In 1947, Edith Whetnall established the Deafness Aid Clinic, one of the first clinics dedicated to deaf children, at the Royal National Throat Nose and Ear Hospital. In 1963, a grant from the Nuffield Foundation made it possible to establish the Nuffield Speech and Language Unit, of which Whetnall was made the first Director. This was built at a cost of £100,000 which was promised after a presentation to Lord Nuffield by Whetnall. Services began in 1971, initially as a boarding unit or hostel, but became a day school in 1996.

Patients could be diagnosed with dyspraxia or related disorders at the Nuffield Speech and Language Centre and referred to the Unit for care and instruction. As hearing problems became diagnosed earlier through better and more sensitive screening methods, the unit's specialty or expertise expanded to include disorders of speech and language. So as not to hold the children back educationally from their peers who could attend traditional schools, the unit then included an educational curriculum so as to ease the children's eventual transition into mainstream education. Students typically spent two years in the programme at Nuffield. Between 1998 and 2003, 41% of Nuffield's students went on to attend mainstream schools, while the other 59% attended specialist schools.

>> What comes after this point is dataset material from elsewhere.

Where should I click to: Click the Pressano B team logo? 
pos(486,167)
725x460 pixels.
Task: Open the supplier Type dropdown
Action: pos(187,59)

==Nuffield Dyspraxia Programme==
In 1985, Nuffield Speech and Language Unit published the first edition of the Nuffield Dyspraxia Programme (NDP), which was meant to provide resources to therapists to diagnose and manage dyspraxia and related disorders. NDP is one of the few published approaches specifically for educating and therapizing children with developmental verbal dyspraxia.

==Closure==
Nuffield faced closure starting in 2006 when the board of trustees decided that the unit, which served between ten and twelve students annually but had a capacity for fourteen, was not financially viable. Services were suspended in 2007 due to the lack of referrals that resulted from the potential of closure. Ealing PCT held a public consultation on the future of the Nuffield Speech and Language Unit, which closed in April 2011.